Les Madelinots ont une relation particulière avec leur coin de terre, une relation faite de vagues qui les y ramènent ou les en éloignent. La vie quotidienne, les études ou le travail amènent une partie d'entre nous à ne vivre les Îles qu'à temps partiel, pour de précieuses plages de temps où nous pouvons à nouveau y poser les pieds.
Je refais cette expérience depuis quelques années, maintenant, alors que j'apprends à habiter les Îles autrement, à distance. Ce que je constate, toutefois, c'est que même s'il est vrai que les Îles ont une identité particulière et difficile à reproduire, on n'arrête jamais vraiment d'y vivre. Je dirais même que pour une bonne quantité de Madelinots, la distance fait partie de notre expérience des Îles. Une majorité des gens de mon âge ont fait une partie de leur parcours scolaire à l'extérieur de l'archipel, et ont parfois poursuivi leur vie en dehors, dans ce mystérieux ailleurs qui nous intrigue tant quand on est jeune insulaire.

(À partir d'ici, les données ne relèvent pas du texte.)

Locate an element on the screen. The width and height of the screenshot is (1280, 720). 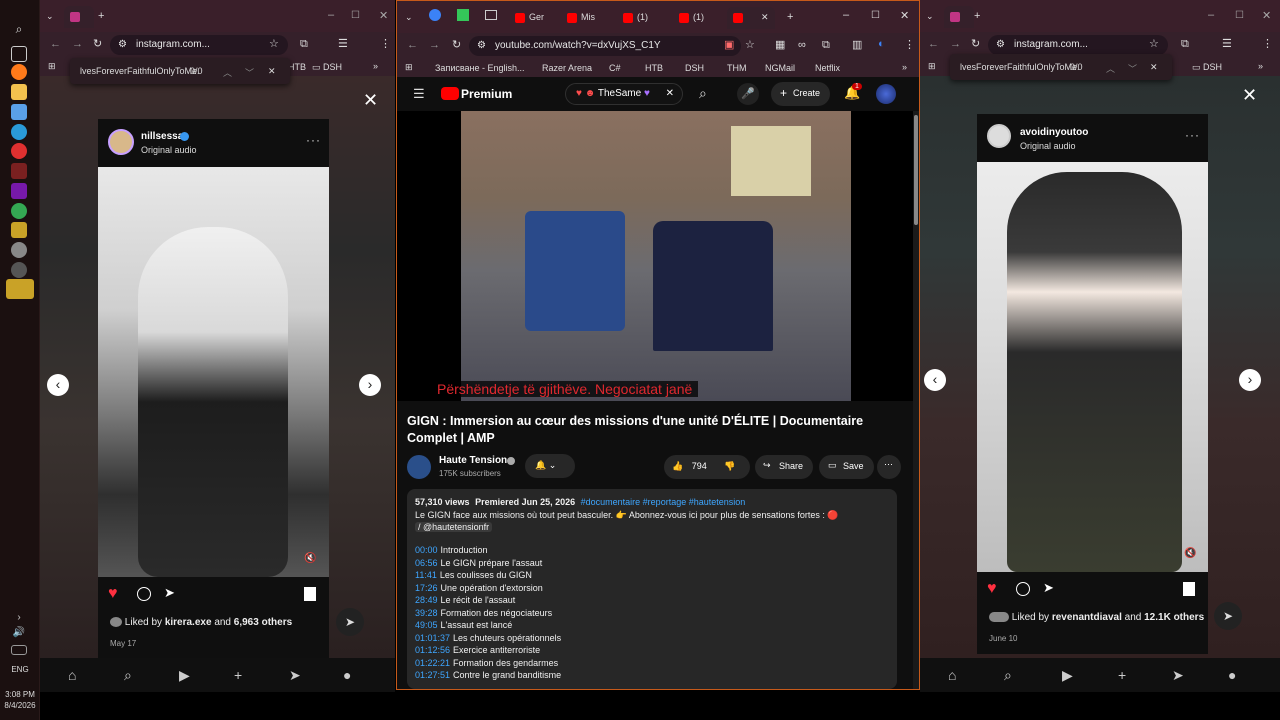
clock-time: 3:08 PM is located at coordinates (20, 694).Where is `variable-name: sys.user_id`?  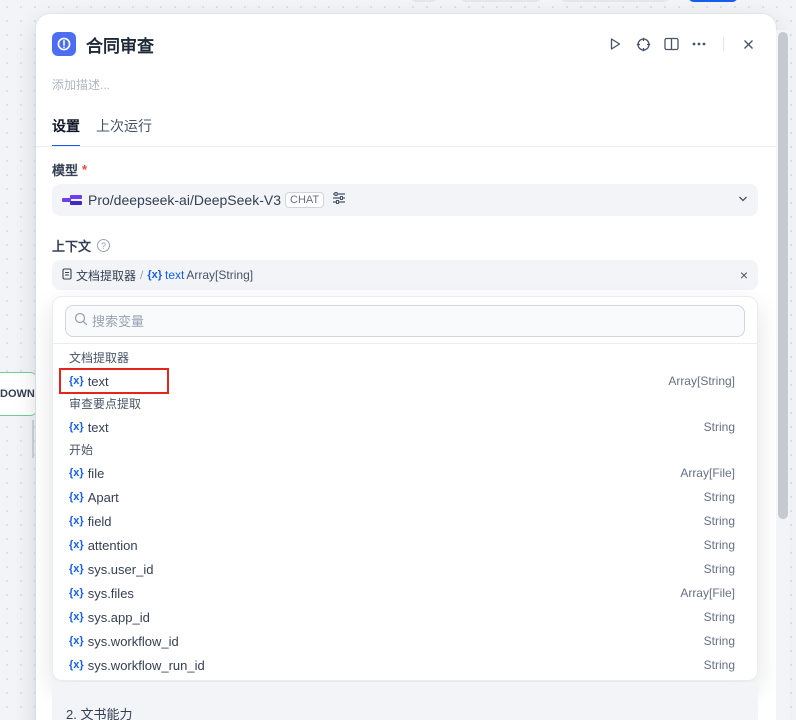
variable-name: sys.user_id is located at coordinates (120, 569).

Le rêve de revenir est ancré dans la culture de plusieurs Madelinots, même quand les conditions nous amènent à résider en ville. Certains se rassemblent dans des quartiers, comme par exemple à Verdun, dans Montréal, où une petite communauté de Madelinots s'est tranquillement forgée et se rassemble régulièrement. Dans mes premières années de vie à Québec, mes visites récurrentes à Place Laurier étaient l'occasion de recroiser des compatriotes en visite ou résidant dans les environs. Certaines de mes amitiés les plus solides sont d'ailleurs avec des Madelinots ayant trouvé un foyer à proximité du mien.
Même avec les inconnus que je croise et reconnais au détour d'un accent ou d'une expression, une certaine connivence naturelle s'installe. Nous reconnaissons en chacun une expérience similaire, malgré nos différences.
En ce sens, on aurait tort de dire que les Îles sont coupées du monde. Elles sont, du fait de leur distance par rapport au continent, dans une relation essentielle avec le reste du monde qui l'entoure. Les îles s'adaptent, interagissent avec le monde, et par leur caractère particulier, incitent à la création de ce que j'appellerais des résidences imaginaires : celles et ceux qui ont quitté les Îles forgent, en les écrivant comme en les racontant, de nouvelles manières de les vivre. Ça ne concerne pas que les écrivains : chaque fois qu'on répond à cette question, d'où est-ce que tu viens, chaque fois qu'on parle des Îles et de notre expérience de celles-ci, on se retrouve, pour un court instant, à les habiter à nouveau.
On a parfois tendance à penser que le paysage nous définit, mais nous oublions que nous définissons aussi ce paysage. Le paysage n'est pas qu'une expérience géographique ou esthétique. C'est quelque chose que chacun contribue à créer, au fil de sa manière de le raconter. Par exemple, je constate quand j'écris que je suis, à ma manière, ce conseil de l'écrivain Ian Fleming : pour écrire un livre, disait-il, il faut trouver un lieu qu'on veut absolument quitter et écrire jusqu'à s'en échapper. J'ai, un peu à l'opposé, trouvé un lieu où je souhaite absolument revenir, et j'écris pour le revisiter.